16日、キーウでイタリアのドラギ首相㊧、ドイツのショルツ首相(左から2番目)、フランスのマクロン大統領(右から2番目)らと面会するウクライナのゼレンスキー大統領(中央)=AP

 一方、エネルギー調達でロシアに依存するイタリアや、侵攻後もロシアのプーチン大統領と電話協議を続けてきたフランスとドイツなどは早期停戦を求める。ロシアを含めた欧州の安全保障の形を探るマクロン仏大統領は「停戦実現後に外交解決を進められるよう、ロシアに屈辱を与えてはならない」と発言し、ウクライナの反発を買った。
 仏独伊の3首脳は16日、侵攻後初めてウクライナ入り。ゼレンスキー大統領は共同記者会見で「今のプーチンが誰かの意見を聴くとは思えない」と対話に否定的な考えを示したが、マクロン氏は会見後に「ウクライナの側には立つが、侵攻の深刻化を防ぐために必要だ」とロシアとの協議を続ける方針を強調した。

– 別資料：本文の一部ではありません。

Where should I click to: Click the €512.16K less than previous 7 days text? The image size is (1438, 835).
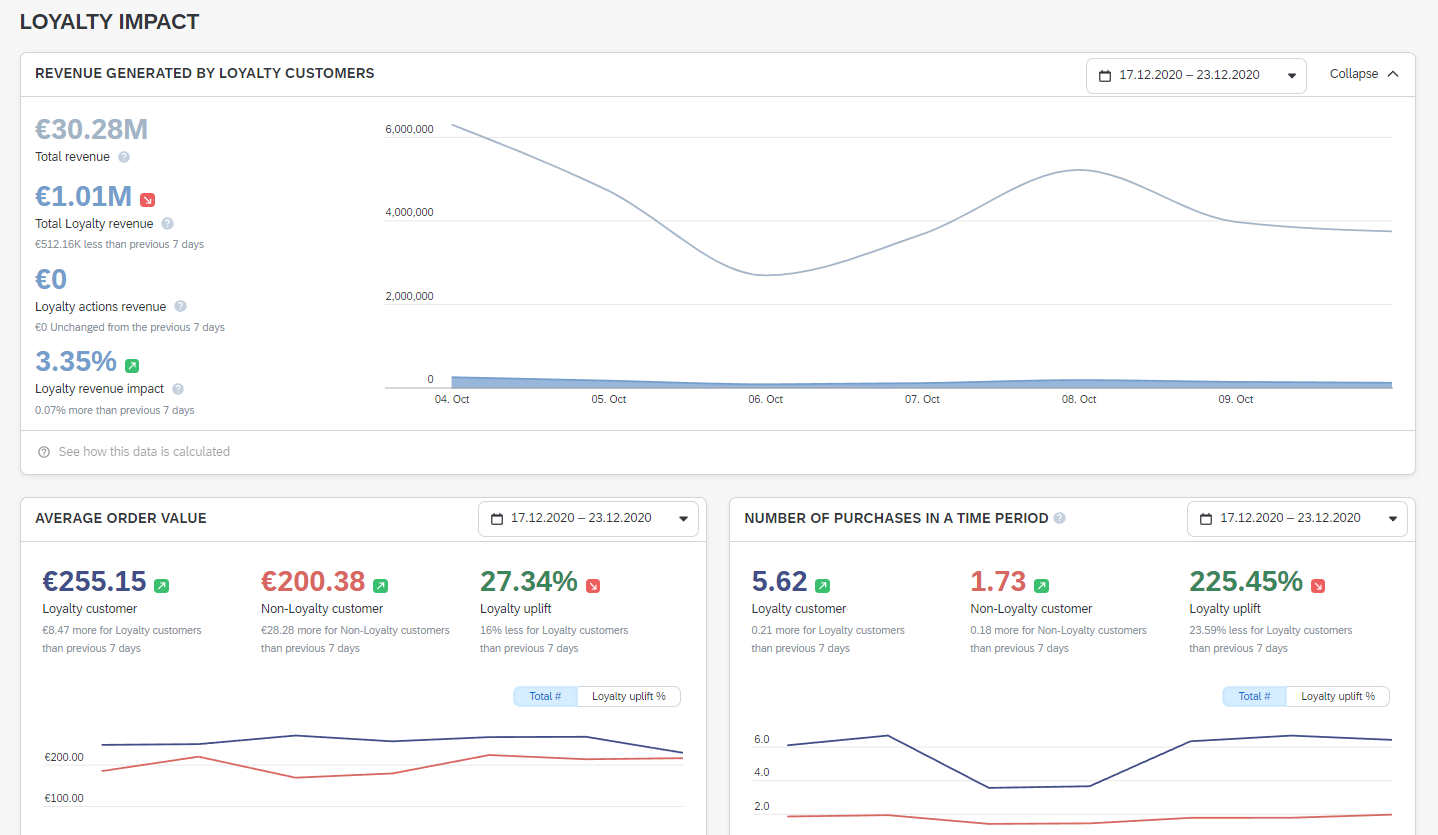point(119,243)
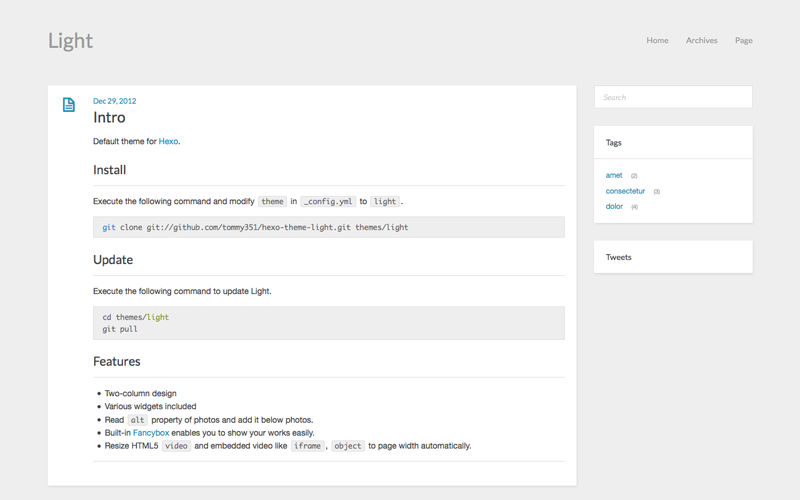Screen dimensions: 800x500
Task: Open the Dec 29, 2012 post date link
Action: [114, 101]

 米コロンビア大のスティーブン・ビドル教授(国際政策論)は「侵攻当初はウクライナ支援のために米欧はうまくまとまった。しかし戦争が膠着こうちゃく状態に入れば、各国間の意見の食い違いは避けられない」と指摘する。支援を主導するバイデン氏には「戦争長期化を見すえた協力関係の維持管理が求められる」と話した。